* Task requirements
For this exercise, repeat each entry exactly as written.

Stored data entries:

***

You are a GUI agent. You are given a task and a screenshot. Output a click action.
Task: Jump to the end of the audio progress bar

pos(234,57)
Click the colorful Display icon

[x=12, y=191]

***

* Result of this exercise
You are a GUI agent. You are given a task and a screenshot. Output a click action.
Task: Jump to the end of the audio progress bar

pos(234,57)
Click the colorful Display icon

[x=12, y=191]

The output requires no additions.